Results: Transgene expression for at least 14 days was confirmed by Western blot analyzes. After 21 days of cell culture within collagen type I hydrogels, histochemical (hematoxylin/eosin (H&E), Azan and van Gieson), immunohistochemical and polymerase chain reaction (PCR) analyzes of the genetically modified constructs of both cell types revealed elongated, viable fibroblast-like cells embedded in a ligament-like matrix rich in collagens, vimentin, fibronectin, decorin, elastin, scleraxis, tenascin, and tenomodulin.
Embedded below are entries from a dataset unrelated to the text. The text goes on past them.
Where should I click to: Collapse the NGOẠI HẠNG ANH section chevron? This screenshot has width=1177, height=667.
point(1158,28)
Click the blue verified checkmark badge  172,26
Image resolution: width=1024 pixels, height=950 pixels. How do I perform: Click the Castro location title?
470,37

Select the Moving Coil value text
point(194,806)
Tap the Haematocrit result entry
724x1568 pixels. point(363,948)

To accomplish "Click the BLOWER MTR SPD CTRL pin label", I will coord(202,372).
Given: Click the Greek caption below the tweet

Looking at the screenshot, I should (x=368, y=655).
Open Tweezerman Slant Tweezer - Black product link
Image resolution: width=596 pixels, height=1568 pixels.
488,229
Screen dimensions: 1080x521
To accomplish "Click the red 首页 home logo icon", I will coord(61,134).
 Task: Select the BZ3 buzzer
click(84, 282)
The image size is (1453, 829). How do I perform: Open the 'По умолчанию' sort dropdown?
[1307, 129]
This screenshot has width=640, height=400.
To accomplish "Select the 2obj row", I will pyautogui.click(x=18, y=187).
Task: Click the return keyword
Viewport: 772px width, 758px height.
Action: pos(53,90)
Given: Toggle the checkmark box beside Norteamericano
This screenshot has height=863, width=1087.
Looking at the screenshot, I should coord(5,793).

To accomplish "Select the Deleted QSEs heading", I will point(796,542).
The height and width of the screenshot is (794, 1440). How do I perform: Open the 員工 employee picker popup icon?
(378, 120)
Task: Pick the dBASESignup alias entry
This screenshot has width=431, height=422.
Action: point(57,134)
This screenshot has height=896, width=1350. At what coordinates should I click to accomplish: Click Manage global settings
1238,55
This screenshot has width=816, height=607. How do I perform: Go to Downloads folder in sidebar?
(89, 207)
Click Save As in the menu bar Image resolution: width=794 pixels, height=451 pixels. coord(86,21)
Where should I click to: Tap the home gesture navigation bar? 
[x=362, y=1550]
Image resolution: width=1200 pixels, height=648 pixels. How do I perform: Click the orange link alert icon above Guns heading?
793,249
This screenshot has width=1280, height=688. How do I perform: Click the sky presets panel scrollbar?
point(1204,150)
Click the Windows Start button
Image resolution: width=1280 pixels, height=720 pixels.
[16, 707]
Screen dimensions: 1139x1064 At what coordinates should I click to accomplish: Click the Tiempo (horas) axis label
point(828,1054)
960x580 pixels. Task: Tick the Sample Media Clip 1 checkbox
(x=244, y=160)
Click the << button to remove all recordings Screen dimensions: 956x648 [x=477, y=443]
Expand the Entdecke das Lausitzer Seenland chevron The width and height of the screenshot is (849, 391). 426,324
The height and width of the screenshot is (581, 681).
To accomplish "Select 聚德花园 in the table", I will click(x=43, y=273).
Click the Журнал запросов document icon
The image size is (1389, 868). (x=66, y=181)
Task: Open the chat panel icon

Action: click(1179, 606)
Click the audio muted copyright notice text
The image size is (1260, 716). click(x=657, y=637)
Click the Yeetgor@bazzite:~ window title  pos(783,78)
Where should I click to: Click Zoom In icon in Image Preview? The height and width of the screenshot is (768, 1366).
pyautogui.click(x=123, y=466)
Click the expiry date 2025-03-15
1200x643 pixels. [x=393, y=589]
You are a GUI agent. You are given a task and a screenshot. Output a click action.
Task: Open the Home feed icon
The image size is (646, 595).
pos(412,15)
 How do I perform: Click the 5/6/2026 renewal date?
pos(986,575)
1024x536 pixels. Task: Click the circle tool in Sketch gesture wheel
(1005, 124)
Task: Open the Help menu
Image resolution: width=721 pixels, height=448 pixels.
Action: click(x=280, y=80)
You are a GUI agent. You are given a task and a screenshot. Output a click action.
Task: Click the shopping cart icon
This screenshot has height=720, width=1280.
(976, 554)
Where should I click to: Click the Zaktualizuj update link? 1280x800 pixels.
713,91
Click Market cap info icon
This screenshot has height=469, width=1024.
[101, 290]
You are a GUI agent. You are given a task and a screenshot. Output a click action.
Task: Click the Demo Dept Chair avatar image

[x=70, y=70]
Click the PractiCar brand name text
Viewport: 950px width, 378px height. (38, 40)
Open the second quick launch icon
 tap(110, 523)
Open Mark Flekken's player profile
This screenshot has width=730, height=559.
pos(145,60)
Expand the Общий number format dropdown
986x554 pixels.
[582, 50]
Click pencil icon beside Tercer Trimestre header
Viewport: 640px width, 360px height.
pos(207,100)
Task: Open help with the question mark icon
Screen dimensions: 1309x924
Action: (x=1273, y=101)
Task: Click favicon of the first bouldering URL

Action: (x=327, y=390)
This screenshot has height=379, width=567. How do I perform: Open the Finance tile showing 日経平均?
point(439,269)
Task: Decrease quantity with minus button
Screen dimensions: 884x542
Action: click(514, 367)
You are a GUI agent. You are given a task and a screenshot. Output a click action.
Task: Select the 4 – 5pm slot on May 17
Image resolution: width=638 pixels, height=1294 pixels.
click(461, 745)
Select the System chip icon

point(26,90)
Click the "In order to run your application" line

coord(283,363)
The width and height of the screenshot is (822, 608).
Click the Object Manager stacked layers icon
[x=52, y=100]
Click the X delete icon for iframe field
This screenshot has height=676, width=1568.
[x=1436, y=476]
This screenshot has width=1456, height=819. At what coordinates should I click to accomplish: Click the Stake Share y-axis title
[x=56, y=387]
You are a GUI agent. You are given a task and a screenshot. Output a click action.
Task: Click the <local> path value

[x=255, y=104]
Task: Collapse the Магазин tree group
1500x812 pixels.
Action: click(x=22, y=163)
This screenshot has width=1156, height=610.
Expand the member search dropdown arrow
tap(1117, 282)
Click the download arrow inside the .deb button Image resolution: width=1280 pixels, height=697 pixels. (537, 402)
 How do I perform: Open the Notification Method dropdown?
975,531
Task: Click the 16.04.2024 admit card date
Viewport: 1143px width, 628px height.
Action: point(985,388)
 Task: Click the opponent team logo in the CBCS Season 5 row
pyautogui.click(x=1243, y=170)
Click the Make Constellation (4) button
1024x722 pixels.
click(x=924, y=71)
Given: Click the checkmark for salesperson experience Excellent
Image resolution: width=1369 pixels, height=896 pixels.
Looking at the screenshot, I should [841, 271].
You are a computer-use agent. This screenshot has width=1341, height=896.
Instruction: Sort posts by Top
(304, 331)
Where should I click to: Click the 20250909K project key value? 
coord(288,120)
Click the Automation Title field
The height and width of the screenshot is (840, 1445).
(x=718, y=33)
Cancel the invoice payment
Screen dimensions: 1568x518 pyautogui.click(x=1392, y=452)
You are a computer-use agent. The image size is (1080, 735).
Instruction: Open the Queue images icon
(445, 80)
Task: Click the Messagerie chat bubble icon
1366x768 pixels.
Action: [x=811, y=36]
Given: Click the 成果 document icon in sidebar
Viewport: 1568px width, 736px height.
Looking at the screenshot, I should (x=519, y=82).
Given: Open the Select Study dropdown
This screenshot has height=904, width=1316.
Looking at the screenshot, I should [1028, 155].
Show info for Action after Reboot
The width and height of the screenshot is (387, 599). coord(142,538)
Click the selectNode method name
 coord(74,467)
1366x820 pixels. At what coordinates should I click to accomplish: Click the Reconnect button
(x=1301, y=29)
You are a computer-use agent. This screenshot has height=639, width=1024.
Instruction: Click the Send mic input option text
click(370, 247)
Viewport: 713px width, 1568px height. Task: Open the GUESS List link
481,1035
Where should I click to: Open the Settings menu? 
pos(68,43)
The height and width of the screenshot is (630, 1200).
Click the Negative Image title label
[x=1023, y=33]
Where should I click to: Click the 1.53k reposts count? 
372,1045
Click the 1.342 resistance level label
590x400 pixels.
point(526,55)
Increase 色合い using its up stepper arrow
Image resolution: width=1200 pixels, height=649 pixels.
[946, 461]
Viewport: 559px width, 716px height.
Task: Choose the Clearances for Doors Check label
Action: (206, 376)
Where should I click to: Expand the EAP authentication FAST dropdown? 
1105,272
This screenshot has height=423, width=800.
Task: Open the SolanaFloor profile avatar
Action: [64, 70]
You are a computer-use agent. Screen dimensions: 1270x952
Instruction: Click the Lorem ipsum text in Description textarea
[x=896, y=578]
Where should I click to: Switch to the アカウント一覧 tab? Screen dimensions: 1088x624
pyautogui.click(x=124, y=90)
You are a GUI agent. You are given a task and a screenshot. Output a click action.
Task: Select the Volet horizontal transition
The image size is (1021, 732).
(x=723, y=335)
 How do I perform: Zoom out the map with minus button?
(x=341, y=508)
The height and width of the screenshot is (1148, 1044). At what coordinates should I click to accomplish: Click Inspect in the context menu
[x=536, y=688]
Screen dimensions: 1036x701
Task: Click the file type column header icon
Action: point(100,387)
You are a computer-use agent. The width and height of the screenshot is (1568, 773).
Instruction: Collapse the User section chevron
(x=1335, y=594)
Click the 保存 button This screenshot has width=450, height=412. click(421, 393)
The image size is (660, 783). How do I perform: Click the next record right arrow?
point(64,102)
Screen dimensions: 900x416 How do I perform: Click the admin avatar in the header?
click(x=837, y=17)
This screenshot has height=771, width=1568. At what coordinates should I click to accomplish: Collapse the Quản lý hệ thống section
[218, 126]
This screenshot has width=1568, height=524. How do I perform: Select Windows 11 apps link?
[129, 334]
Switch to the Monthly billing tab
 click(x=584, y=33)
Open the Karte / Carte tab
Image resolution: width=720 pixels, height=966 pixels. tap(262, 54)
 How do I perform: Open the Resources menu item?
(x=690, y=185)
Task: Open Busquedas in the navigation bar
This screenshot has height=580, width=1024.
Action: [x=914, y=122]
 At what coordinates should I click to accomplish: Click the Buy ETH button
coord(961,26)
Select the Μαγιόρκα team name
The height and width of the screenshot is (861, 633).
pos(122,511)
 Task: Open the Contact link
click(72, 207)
Conclusions: It appears that both MSC and ACL fibroblasts are capable of ligamentogenic differentiation with these factors. This information may aid in the development of biologic approaches to repair and restore ACL after injury.

Figure 1

Cell proliferation and viability in BMP12- and BMP13-modified ligament constructs. (A) Western blot analyzes to detect BMP12 and BMP13 in Ad.BMP12- and Ad.BMP13-transduced MSC at MOI 100 after 3, 7 and 14 days. (B) Time–course of cell proliferation by MSC and ACL fibroblasts following transduction with adenovirus encoding BMP12 and BMP13. Analyzes of cell vitality and apoptosis in MSC (C–H) and ACL fibroblasts (I–N) 3 days after transduction with Ad.BMP12 (D,G) and Ad.BMP13 (E,H) compared with the control (C,F). The cells were double-stained with 6-CFDA and Annexin V-Cy3, allowing for discrimination between living cells stained green with 6-CFDA, necrotic cells stained red with Annexin V-Cy3, and apoptotic cells stained for both. Bar = 20 μm. Original magnifications ×100.

Figure 2

Histochemical analyzes of BMP12- and BMP13-modified MSC and ACL hydrogel constructs. (A) H&E staining, (B) Azan staining and (C) Van Gieson staining. Bar = 100 μm. Original magnifications ×200.

Figure 3

Immunohistochemical analyzes of BMP12- and BMP13-modified MSC and ACL hydrogel constructs. Staining for (A) COL III, (B) FN, (C) TN and (D) VIM. Positive immunostainings are indicated by the brown-colored network in the vicinity of the blue-colored cells (stained with hematoxylin). Bar = 100 μm. Original magnifications ×200.

Figure 4

RT-PCR analyzes of ligament-specific marker gene expression of BMP12- and BMP13-modified MSC (left) and ACL fibroblast (right) collagen hydrogel constructs. Densitometry of PCR products of Ad.BMP12- (A, B) and Ad.BMP13- (C, D) transduced MSC (A, C) and ACL fibroblast (B, D) collagen hydrogel constructs. Fold changes of BGN, COL III, COL V, DCN, ELA, FN, SCL, TN-C, TNMD and VIM are shown. Gene expression was normalized to the housekeeping gene EF1α and related to controls. Mean values ± SD are derived from three patients. Differences compared with the control were considered significant for P < 0.05 (*).